As far as I can tell, you are claiming that it is the only rigourously sound way of stateing the question.

>You can't logically say, in a consistent manner, that x is in R and x^3+4x = 0 and that x is 3 different values.

I believe I have made this point clear, but I never claimed x is 3 different values. The claim I made was that x is a member of the set {0, 2i, -2i}

[sykh]

You wrote:

This means that we have proven that x=0.

Later you have x=2i or x=-2i. Persisting with the idea that you can view x as an element in the base ring and at the same time allowing its value to change or vary indicates you don’t really understand these issues.
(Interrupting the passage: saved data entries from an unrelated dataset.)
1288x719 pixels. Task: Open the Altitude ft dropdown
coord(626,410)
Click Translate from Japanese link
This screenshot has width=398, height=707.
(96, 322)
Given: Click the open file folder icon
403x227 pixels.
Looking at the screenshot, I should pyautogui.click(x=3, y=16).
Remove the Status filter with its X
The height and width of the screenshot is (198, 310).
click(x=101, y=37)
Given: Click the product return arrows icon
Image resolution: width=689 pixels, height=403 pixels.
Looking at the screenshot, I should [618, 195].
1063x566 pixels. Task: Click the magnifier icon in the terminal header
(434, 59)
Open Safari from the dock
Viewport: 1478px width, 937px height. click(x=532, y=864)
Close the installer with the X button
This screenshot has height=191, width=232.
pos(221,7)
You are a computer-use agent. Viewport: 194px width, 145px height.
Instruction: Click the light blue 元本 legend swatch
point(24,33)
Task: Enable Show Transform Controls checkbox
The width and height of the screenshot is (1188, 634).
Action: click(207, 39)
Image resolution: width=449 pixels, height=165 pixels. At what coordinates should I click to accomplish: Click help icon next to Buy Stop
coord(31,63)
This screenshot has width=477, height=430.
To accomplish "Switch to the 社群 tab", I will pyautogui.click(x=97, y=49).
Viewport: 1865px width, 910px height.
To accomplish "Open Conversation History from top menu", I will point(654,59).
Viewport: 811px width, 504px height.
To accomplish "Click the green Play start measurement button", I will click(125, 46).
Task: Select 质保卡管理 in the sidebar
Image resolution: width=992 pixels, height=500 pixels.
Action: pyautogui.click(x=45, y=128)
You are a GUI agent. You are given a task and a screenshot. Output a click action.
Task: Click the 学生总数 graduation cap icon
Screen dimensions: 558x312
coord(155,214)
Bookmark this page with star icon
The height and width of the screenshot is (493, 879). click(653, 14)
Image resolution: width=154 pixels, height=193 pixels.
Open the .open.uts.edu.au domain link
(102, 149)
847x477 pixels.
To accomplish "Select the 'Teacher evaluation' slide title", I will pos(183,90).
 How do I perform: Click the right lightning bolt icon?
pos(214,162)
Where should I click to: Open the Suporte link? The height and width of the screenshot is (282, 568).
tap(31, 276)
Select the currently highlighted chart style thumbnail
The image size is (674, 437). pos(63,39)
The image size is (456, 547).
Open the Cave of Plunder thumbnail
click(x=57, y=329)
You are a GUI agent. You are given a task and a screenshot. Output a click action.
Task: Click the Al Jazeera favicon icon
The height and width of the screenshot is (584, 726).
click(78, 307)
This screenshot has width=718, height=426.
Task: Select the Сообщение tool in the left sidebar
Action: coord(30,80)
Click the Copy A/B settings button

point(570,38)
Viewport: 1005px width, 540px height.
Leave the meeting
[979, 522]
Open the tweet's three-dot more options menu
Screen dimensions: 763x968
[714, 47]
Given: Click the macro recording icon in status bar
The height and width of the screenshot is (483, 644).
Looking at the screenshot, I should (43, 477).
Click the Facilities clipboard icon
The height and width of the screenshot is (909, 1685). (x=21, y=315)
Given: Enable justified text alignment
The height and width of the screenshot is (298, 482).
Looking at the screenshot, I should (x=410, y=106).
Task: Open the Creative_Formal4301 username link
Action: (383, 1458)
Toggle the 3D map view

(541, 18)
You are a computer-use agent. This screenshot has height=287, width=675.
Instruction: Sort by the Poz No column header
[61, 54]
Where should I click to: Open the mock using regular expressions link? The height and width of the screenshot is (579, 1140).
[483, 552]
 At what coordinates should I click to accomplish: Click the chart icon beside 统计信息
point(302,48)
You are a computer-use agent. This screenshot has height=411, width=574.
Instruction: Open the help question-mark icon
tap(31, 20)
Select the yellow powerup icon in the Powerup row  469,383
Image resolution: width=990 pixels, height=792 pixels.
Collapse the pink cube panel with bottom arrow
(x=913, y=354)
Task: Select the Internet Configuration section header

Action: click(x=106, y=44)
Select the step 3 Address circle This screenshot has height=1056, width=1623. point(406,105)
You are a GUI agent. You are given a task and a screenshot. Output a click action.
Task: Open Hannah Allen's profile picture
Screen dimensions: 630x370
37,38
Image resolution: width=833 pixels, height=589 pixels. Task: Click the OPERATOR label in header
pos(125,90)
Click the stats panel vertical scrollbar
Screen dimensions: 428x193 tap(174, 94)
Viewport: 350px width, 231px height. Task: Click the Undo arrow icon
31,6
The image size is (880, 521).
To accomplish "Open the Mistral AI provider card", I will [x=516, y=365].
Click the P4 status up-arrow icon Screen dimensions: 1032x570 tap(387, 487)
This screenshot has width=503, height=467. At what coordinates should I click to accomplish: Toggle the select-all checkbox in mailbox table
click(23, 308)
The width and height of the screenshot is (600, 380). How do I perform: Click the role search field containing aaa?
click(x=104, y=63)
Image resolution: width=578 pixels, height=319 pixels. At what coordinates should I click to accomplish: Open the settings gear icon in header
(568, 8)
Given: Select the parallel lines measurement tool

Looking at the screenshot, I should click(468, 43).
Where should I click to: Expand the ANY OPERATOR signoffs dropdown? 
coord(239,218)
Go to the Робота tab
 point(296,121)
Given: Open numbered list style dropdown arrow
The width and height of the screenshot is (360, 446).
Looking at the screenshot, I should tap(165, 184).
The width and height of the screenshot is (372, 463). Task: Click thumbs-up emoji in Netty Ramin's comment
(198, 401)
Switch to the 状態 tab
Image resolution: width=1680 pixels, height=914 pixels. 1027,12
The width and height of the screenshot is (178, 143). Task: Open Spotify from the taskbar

If x is in R it is a single value. If you want to vary it you need to expand R to include x and add the approroate algebraic structure.

It’s shocking that you think x^3+4x is not a polynomial. The whole discussion I started originally was that math language, like all other human languages, is nuanced and there are lots of abuse of notations. This is ok because math is written for humans by humans. The standard interpretation of x^3+4x is that it’s a polynomial. This is not disputable.

[gizmo686]

>Later you have x=2i or x=-2i.

To be clear, by the time I got to this statement, I had changed the question (from a base of Q to C)

Further, the complete statement I was making at that point was:

If ((x^3+4x=0) AND x != 0) then ((x=2i) OR (x=-2i))

I am not allowing x to vary at all here. Suppose, for the sake of arguement, we had x=2i. It would still be true that ((x=2i) OR (x=-2i)).

> Persisting with the idea that you can view x as an element in the base ring and at the same time allowing its value to change or vary indicates you don’t really understand these issues.

Persisting with the idea that I am doing this indicates that your are not reading what I am writing.